For phosphate nephropathy with nonspecific symptoms, renal biopsy is reported as an important diagnosis due to the normal levels of both calcium and phosphorus. Following renal biopsy, the calcium phosphate crystals are distinguished from calcium oxalate crystals via staining with haematoxylin and eosin, as calcium phosphate deposits lack birefringence under polarized light. Then, the positive staining with the von Kossa stains can be used to display the presence of abnormal calcium and phosphate deposits respectively via light illumination.

==Prevention==
As phosphate nephropathy is considered an irreversible complication when starting to progress into acute kidney injury and chronic kidney disease, prevention strategies can help to avoid the undesired outcomes. According to the FDA, it is recommended for both healthcare professionals and patients, particularly high-risk individuals, to obtain adequate information about the adverse effect of OSP before administering and consuming this agent. Monitoring of renal function weeks or months after the administration of OSP also helps to early detect and treat the condition appropriately.

Withholding the antihypertensive medications (ARBs, ACEIs), diuretic medications, and NSAIDs before and after the use of OSP for colonoscopy, is reported to minimize the risk of phosphate nephropathy.

As ingestion of OPS can potentially induce osmotic diarrhea and result in depletion of body fluid, adequate hydration is recommended before and after the procedure to prevent episodes of hypotension. It is unknown whether water or electrolyte-containing solutions would adequately compensate the electrolyte imbalance following the use of OSP. The recommended volume of fluid when using OSP as a bowel preparation agent varies from 0.7 to 2.2 L, with the optimal amount greater than 3.7 L. It is still unknown whether lowering the standard doses of OSP from 45/45 ml to 45/30 mL in 9–12 hours apart would be safer to use, as lower OSP dose was reported to cause moderate elevation of serum phosphorus.

In addition, there are other relevant bowel-preparation agents that can be used in line with the colonoscopy guidelines including electrolyte-based purgatives such as Golytely, Polyethylene glycol (PEG), sodium picosulfate, and sodium laxatives. These bowel preparation alternatives show the same efficacy with OSP and cause less frequently and significantly side effects and complications than OSP.

==Treatment==
Upon the early detection, phosphate nephropathy can be treated with a timely renal replacement therapy such as haemodialysis or peritoneal dialysis in order to decelerate the calcium phosphate crystallization process. Haemodialysis is performed to assist the renal excretion via removing accumulated toxins, especially the overproduction of reactive oxygen species at the damaged tubular epithelial cells. The complete recovery of renal function after phosphate nephropathy progression to acute kidney injury or to chronic kidney disease, was reported to be rare.

==History==
Mannitol and large volume of saline were first used as bowel preparation agents prior to colonoscopy. As the use of Mannitol causes the production of methane, hydrogen, and other flammable gases, it was reported to be associated with colonic explosion.

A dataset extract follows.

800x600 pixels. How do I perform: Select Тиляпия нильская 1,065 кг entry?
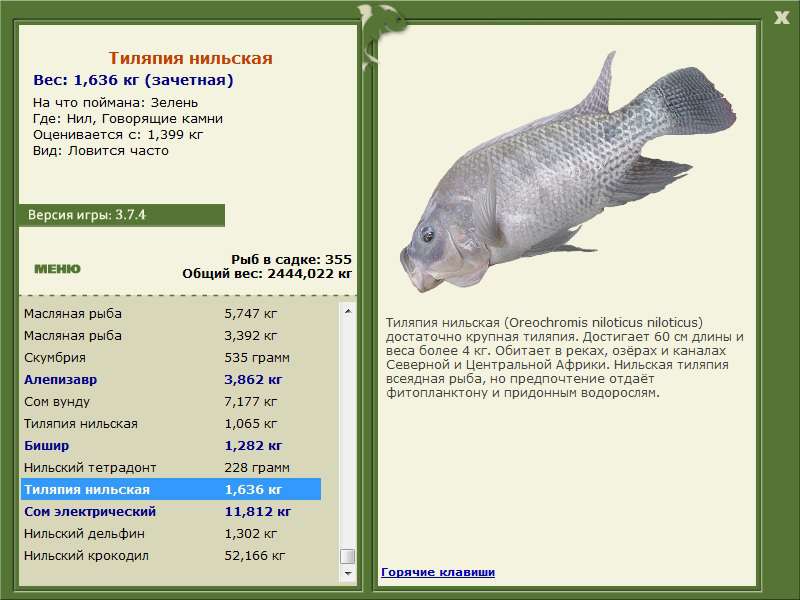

Large volume of saline was also reported to significantly impact the electrolyte balance and net fluid within the body. Later in the 1990, the polyethylene-glycol electrolyte lavage solution or PEG-ELS, was formulated with more effectiveness and safety to use. PEG-ELS was not widely adopted due to its requirement of consuming an enormous volume. Then, OSP (C.B. Fleet's Phospho soda) in the form of tablets with the same efficacy as PEG-ELS, was chosen as a safe alternative bowel preparation agent.

Later, in 1975, acute kidney injury and potential chronic kidney disease were first found to be related to the ingestion of OSP. Then, in 2003, an adverse incident of calcium phosphate deposition within the renal tubules was first reported following the use of OSP. This was linked to the tubular injury and other renal complications as well as the emergence of the term "phosphate nephropathy".